On the rational approximation of the sum of the reciprocals of the Fermat numbers

TL;DR

This paper investigates the irrationality measures of special functions related to Fermat numbers, proving they have irrationality exponent exactly 2, and establishes non-vanishing determinants of certain Hankel matrices associated with these functions.

Contribution

It proves the non-vanishing of Hankel determinants for specific sequences and determines the irrationality exponent of the sum of reciprocals of Fermat numbers as exactly 2.

Findings

Determinants of certain Hankel matrices are nonzero for all sizes.

Irrationality exponents of the functions at reciprocal integers are exactly 2.

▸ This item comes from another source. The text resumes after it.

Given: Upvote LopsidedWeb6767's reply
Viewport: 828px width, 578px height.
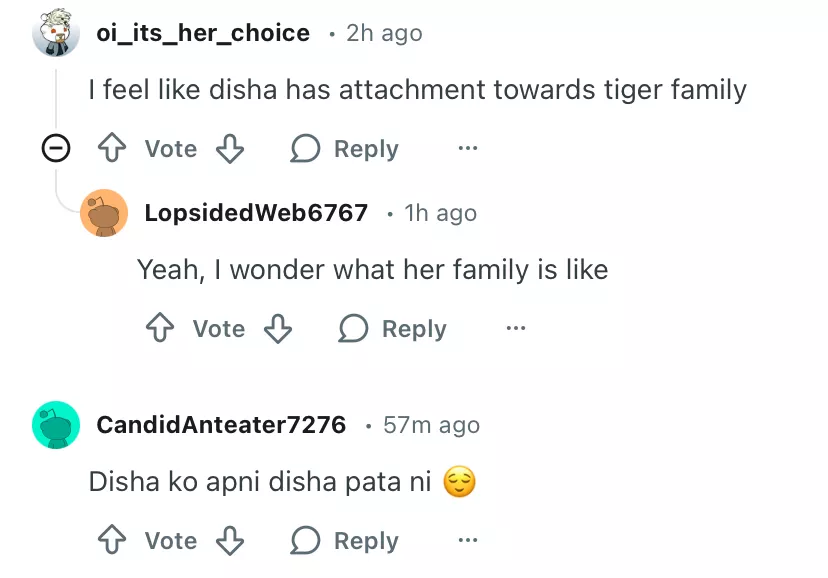Looking at the screenshot, I should 159,329.
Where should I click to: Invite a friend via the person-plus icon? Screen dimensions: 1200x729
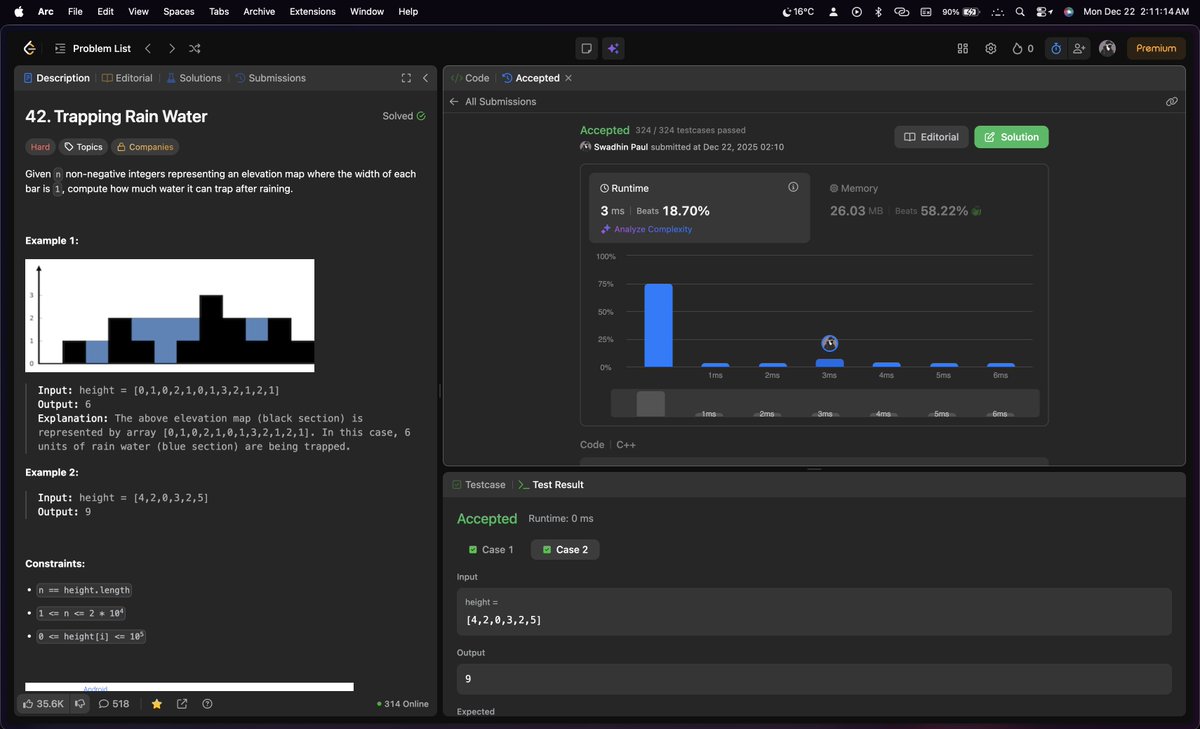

Sum of reciprocals of Fermat numbers has irrationality exponent 2.

Abstract

Let $\C{G}(z):=\sum_{n=0}^\infty z^{2^n}(1-z^{2^n})^{-1}$ denote the generating function of the ruler function, and $\C{F}(z):=\sum_{n=0}^\infty z^{2^n}(1+z^{2^n})^{-1}$; note that the special value $\C{F}(1/2)$ is the sum of the reciprocals of the Fermat numbers $F_n:=2^{2^n}+1$. The functions $\C{F}(z)$ and $\C{G}(z)$ as well as their special values have been studied by Mahler, Golomb, Schwarz, and Duverney; it is known that the numbers $\C{F}(\ga)$ and $\C{G}(\ga)$ are transcendental for all algebraic numbers $\ga$ which satisfy $0<\ga<1$. For a sequence $\mathbf{u}$, denote the Hankel matrix $H_n^p(\mathbf{u}):=(u({p+i+j-2}))_{1\leqslant i,j\leqslant n}$. Let $\ga$ be a real number. The {\em irrationality exponent} $\mu(\ga)$ is defined as the supremum of the set of real numbers $\mu$ such that the inequality $|\ga-p/q|<q^{-\mu}$ has infinitely many solutions $(p,q)\in\B{Z}\times\B{N}.$ In this paper, we first prove that the determinants of $H_n^1(\mathbf{g})$ and $H_n^1(\mathbf{f})$ are nonzero for every $n\geqslant 1$. We then use this result to prove that for $b\geqslant 2$ the irrationality exponents $\mu(\C{F}(1/b))$ and $\mu(\C{G}(1/b))$ are equal to 2; in particular, the irrationality exponent of the sum of the reciprocals of the Fermat numbers is 2.